At the makeshift Man-Ray Studios in Akron, Ohio, where barrels of soap were rolled away to make room for recording, guitarist Wilbur Niles and his then-girlfriend, Machelle McNeal, recorded "Ja Ja." Niles, a history major, titled it after King Jaja, who rose from slavery to become a wildly successful broker of palm oil in the 19th century. The humid tranquil track would lead off the pair's first and only album together, 1979's Thrust. It begins with an elliptical little electric-piano hook by McNeal, an accomplished musician without much jazz experience, accompanied by wind sounds. The effect is of sparkles of sunlight through an otherwise dense sheet of fog.

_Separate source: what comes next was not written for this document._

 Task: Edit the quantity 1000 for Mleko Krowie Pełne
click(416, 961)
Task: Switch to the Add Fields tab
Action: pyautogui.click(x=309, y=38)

Thrust exists in that blurry, liminal space between jazz, funk, soul, and R&B; ‘70s-era CTI comes to mind, but the unpolished vibe sloughs off that comparison, too. Even when “Summer Fun” goes for a four-on-the-floor feeling, the mid-fidelity production renders it diaphanous. The more strident “Punk Funk” is a nod to Devo, whose road crew ran Man-Ray. (“They’re punk; I’m the funk!” Niles explained with a laugh, on the Sounds Visual Radio podcast.). You’ll swear you’ve heard Thrust sampled somewhere in the hip-hop sphere; pull up “Ja Ja” on YouTube, and you’ll see a comment to that end: “Pete Rock sent me here.” (Google comes up short on that one, but WhoSampled cites the following track, “Summer Fun,” as appearing in Canadian house/electronica producer Daphni’s “Hey Drum” and British techno/house DJ and producer Trus’me’s “At the Disco.”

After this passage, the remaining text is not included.